The question in the appeal raised by Nokia is whether InterDigital's patent licensing activities satisfied the "domestic industry" requirement of section 337 of the Tariff Act of 1930, 19 U.S.C. §§ 1337(a)(2) and 1337(a)(3). Here, the court again sided with InterDigital and held that the "most natural reading" of the statute indicates that section 337 relief is "available to a party that has a substantial investment in exploitation of a patent through either engineering, research and development, or licensing." There is no requirement for manufacture by the patentee or any other domestic party. Rather, "[a]s long as the patent covers the article that is the subject of the exclusion proceeding, and as long as the party seeking relief can show that it has a sufficiently substantial investment in the exploitation of the intellectual property to satisfy the domestic industry requirement of the statute, that party is entitled to seek relief under section 337." The majority opinion was written by Judge Bryson and joined by Judge Mayer.
In dissent, Judge Newman argued that a domestic industry requires domestic manufacture. No other judge joined Judge Newman in dissent – suggesting that the majority opinion is on solid footing with the court. And the result is that NPE lawsuits in the ITC are also on solid footing. The benefit of ITC litigation is the stronger likelihood of injunctive relief and the potential of industry-wide enforcement. To collect monetary damages, that injunction would need to be translated into a license agreement.
= = = = =
19 U.S.C. §1337(a)(2) creates a prerequisite to IP enforcement in the USITC that "an industry in the United States, relating to the articles protected by the patent, copyright, trademark, mask work, or design concerned, exists or is in the process of being established."
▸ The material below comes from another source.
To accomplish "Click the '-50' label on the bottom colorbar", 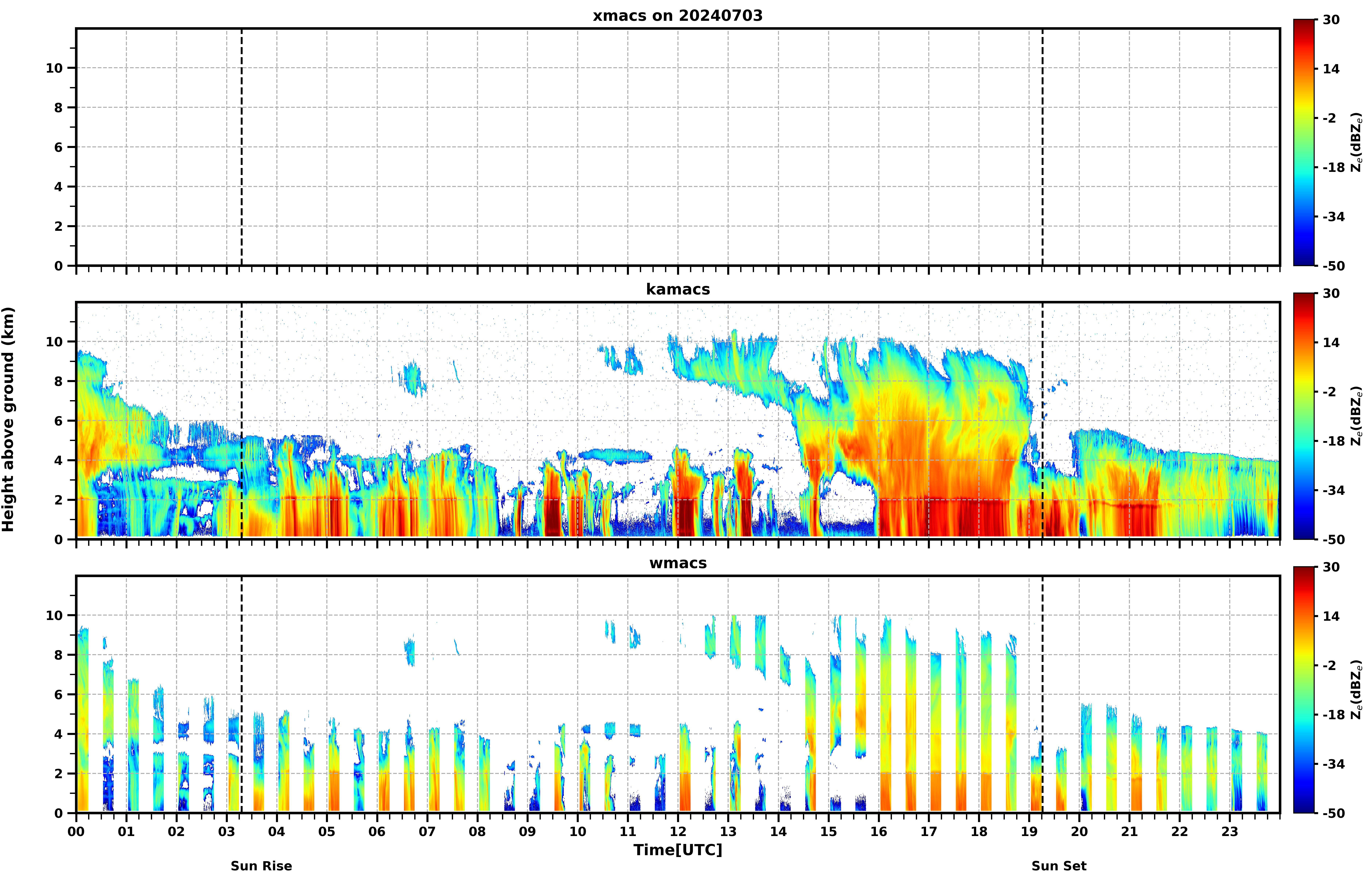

19 U.S.C. §1337(a)(3), as amended in 1988 describes the "industry in the United States" as follows:
[A]n industry in the United States shall be considered to exist if there is in the United States, with respect to the articles protected by the patent, copyright, trademark, mask work, or design concerned—
(A) significant investment in plant and equipment;
(B) significant employment of labor or capital; or
(C) substantial investment in its exploitation, including engineering, research and development, or licensing.
= = = = =
Apart from jurisdiction, there has been a recent push for the USITC to consider delaying, reducing, and rejecting injunctive relief in situations where the patentee's motivation for an injunction is to force a monetary settlement. See Colleen V. Chien and Mark A. Lemley, Patent Holdup, the ITC, and the Public Interest, 98 Cornell Law Review 1 (2012). The statute provides that:
If the Commission determines, as a result of an investigation under this section, that there is a violation of this section, it shall direct that the articles concerned, imported by any person violating the provision of this section, be excluded from entry into the United States, unless, after considering the effect of such exclusion upon the public health and welfare, competitive conditions in the United States economy, the production of like or directly competitive articles in the United States, and United States consumers, it finds that such articles should not be excluded from entry.
19 U.S.C. § 1337(d)(1).
= = = = =
Nokia is expected to file a petition on this issue to the Supreme Court.